Task details: Among the records that follow, find each line holding the word "computer" and copy it.

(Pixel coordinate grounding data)

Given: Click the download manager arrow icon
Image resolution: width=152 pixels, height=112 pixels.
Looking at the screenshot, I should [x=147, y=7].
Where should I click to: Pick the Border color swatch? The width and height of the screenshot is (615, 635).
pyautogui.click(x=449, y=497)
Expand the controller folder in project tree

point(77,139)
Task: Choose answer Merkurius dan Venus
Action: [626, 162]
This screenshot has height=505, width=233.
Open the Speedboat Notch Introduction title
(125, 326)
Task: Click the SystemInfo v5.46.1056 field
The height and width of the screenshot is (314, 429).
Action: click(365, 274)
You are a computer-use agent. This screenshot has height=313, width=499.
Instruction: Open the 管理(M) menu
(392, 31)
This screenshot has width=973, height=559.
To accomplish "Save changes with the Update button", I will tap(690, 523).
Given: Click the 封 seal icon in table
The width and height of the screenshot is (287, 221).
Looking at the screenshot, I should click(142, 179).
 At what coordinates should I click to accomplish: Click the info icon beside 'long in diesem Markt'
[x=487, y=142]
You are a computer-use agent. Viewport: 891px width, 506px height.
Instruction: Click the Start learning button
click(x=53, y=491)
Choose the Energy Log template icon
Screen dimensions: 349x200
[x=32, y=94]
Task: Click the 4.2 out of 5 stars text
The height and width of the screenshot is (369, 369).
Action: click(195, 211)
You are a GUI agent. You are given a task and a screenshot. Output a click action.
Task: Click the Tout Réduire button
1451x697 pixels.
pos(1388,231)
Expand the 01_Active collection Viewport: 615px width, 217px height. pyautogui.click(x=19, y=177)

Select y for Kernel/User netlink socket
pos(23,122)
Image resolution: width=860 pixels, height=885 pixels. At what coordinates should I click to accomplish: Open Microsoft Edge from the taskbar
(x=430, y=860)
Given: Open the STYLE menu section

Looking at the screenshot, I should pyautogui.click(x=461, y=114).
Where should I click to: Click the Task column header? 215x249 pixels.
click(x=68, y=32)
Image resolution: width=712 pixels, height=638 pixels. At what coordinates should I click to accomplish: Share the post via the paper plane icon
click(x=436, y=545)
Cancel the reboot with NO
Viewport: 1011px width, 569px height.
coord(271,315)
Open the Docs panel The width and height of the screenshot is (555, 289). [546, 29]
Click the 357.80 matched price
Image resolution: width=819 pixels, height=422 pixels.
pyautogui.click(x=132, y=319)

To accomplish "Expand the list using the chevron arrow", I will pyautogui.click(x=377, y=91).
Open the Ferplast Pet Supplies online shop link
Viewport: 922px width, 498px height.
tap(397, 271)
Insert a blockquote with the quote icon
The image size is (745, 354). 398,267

Answer for this exercise:
You are a computer-use agent. This screenshot has height=313, width=499.
You are a computer-use agent. Viewport: 891px width, 506px height.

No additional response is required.